Contraddizioni della vita ebraica nella diaspora
Nella Parashà di Shelach, la Torah narra il tragico esito della missione degli esploratori inviati da Mosè in terra di Canaan, quella delegazione dei dodici capitribù, che avrebbe dovuto riferire le qualità del paese e predisporre il popolo all’ingresso nella terra promessa dal Signore rientra tracciando – con la sola eccezione di Giosuè e Calev – uno sconfortante resoconto sul carattere agguerrito degli abitanti; la descrizione getta nel panico il popolo che si dichiara pronto a tornare in Egitto, finché interviene la sentenza divina che condanna l’intera generazione a peregrinare nel deserto, solo i figli sarebbero entrati nella terra d’Israele.

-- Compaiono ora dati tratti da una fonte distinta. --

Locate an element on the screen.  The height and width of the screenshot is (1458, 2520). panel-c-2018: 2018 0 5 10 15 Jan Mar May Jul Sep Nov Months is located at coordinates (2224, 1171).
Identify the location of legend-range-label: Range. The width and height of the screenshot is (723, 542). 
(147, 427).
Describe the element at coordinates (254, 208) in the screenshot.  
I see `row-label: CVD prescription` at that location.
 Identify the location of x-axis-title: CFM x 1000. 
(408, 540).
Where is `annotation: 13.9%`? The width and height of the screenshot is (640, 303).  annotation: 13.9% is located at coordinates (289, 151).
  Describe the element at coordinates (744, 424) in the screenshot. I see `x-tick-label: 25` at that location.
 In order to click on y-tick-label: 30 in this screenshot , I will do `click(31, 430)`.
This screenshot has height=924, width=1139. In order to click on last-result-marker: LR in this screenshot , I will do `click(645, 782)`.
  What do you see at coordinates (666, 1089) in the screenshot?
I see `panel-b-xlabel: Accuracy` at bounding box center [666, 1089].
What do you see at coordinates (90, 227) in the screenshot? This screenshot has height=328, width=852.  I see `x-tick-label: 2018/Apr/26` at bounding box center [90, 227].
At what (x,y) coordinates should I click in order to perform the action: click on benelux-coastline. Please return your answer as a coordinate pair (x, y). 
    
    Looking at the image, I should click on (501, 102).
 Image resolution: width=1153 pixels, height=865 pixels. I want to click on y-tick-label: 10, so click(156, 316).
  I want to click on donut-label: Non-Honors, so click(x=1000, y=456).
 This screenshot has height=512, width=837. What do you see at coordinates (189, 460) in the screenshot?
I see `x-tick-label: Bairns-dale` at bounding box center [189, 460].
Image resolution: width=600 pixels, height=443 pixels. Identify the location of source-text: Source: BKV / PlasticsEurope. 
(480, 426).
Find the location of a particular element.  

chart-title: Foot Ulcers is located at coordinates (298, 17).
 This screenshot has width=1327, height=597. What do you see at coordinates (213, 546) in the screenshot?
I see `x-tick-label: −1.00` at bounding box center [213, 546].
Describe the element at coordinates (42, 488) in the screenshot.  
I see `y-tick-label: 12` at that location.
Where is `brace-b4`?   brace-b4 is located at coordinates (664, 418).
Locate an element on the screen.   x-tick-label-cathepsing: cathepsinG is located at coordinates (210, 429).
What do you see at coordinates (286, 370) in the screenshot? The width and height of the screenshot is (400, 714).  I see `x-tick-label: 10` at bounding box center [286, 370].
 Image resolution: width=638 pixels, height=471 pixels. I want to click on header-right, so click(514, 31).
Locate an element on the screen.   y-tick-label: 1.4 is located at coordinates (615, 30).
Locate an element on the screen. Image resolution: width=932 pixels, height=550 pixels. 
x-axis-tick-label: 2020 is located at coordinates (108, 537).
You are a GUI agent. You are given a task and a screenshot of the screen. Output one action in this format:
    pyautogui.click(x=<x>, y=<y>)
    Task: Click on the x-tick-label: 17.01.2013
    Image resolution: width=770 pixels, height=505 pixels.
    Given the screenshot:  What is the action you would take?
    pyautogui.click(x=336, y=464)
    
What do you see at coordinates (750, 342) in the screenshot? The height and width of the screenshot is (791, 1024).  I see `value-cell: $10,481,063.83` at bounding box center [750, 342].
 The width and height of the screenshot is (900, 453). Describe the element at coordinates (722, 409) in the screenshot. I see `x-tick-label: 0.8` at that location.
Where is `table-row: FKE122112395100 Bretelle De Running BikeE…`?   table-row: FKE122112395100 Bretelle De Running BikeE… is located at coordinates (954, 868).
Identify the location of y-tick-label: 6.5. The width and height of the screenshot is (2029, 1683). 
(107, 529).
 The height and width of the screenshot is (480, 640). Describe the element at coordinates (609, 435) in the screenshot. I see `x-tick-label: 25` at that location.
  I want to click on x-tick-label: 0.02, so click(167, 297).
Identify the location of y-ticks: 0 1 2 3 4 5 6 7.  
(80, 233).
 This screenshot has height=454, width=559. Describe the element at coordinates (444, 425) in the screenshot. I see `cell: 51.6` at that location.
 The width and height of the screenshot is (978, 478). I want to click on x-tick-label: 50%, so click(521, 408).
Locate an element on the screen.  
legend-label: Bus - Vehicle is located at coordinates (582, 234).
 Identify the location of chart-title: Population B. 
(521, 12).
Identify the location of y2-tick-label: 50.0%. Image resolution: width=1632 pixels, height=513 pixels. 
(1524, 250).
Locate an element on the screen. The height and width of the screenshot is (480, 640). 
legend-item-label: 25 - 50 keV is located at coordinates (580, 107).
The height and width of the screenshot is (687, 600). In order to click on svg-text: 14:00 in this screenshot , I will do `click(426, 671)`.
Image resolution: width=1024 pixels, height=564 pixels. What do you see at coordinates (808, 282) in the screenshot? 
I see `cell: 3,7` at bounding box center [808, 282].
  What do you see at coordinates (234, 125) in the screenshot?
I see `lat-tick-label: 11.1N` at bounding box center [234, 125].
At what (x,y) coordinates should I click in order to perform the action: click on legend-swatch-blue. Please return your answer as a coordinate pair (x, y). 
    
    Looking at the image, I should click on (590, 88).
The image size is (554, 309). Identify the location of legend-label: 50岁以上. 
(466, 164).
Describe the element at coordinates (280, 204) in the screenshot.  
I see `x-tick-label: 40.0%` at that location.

Questo episodio, così come i brani del libro del Levitico ( Vaikrà cap.26) e del Deuteronomio ( Devarim cap. 28), che profetizzano sulle sventure del popolo ebraico, ci ricordano che la condizione di lontananza dalla terra d’Israele non è considerata nella Torah uno stato ottimale, in quanto conseguenza di gravi eventi negativi, e non è una condizione definitiva, in quanto prelude all’annunciata riunificazione dei dispersi nella terra d’Israele. Su queste premesse si innestano poi altri messaggi, come quelli del profeta Geremia, che invita gli esuli in Babilonia ad affrontare concretamente la nuova realtà “costruite case, piantate orti, prendete moglie generate figli… cercate il benessere della città dove vi ho esiliato, pregate il Signore per essa, poiché dal suo bene dipende il vostro” (Geremia 29, 4-7); d’altra parte il profeta Ezechiele prevede e previene sul nascere la disposizione all’assimilazione a civiltà estranee, che già emergeva da quel primo esilio e di cui sappiamo bene cosa significhi nel presente “E ciò che vi è saltato in mente, non si effettuerà! Ciò che voi dite: Vogliamo essere come le altre genti, come le varie famiglie delle varie terre, servendo idoli di legno e di pietra. Come è vero che Io vivo, dice il Signore, con mano possente, con braccio disteso e con sdegno manifesto, regnerò su di voi” ( Ezechiele 20, 32-33). Il pensiero ebraico ha anche cercato nel corso dei millenni di dare un senso all’esilio, che, da un lato, rimane impregnato della compassione divina per il popolo disperso, come intensamente descritto nei midrashim, e che, d’altra parte, può anche nutrirsi della consapevolezza di un speciale compito di testimonianza spirituale tra i popoli, affidato ad Israele, come il cuore delle nazioni, tema ampiamente sviluppato nel pensiero di Yehudah Ha-Levì, che si abbina a una incessante struggente nostalgia per Erez Israel.
Sono solo alcune tracce sulla necessità di inquadrare, anche nel presente, il senso dell’essere ebrei nella diaspora, partendo dalla problematicità e dai limiti che l’insegnamento della Torà, dei Profeti e dei Maestri ci hanno dato in proposito. Ci sono su questo tema contraddizioni irrisolvibili, con le quali dobbiamo convivere, a partire dal fatto che essere ebrei nella diaspora, sulla scia di quanto ci perviene dalle nostre fonti, significa impegnarsi a dar vita e a continuare qualcosa che ci viene definito per natura come conseguenza di eventi negativi e destinato ad estinguersi in un tempo futuro. La vita ebraica nella diaspora si perpetua attraverso il paradosso della sua stessa temporaneità.
Forse proprio partendo da questa problematicità si può ricercare un più stretto e intenso rapporto tra i rabbini e le comunità, cercare insieme il senso dell’essere oggi ebrei, in questo paese, nella diaspora, in dialogo con il mondo che ci circonda e con i nostri fratelli nello Stato d’Israele, una ricerca che parta, dall’interno, cioè delle nostre fonti, dalla Torah e dai nostri Maestri, del passato e del presente, non dall’esterno, non da categorie e aspettative personali, che ci portano fuori strada, che possono dare risposte apparentemente rassicuranti ma che non ci aiutano ad essere concretamente ebrei nella vita e ad essere, come tali, consapevoli dei compiti e delle responsabilità nel tempo e nei luoghi in cui ci troviamo.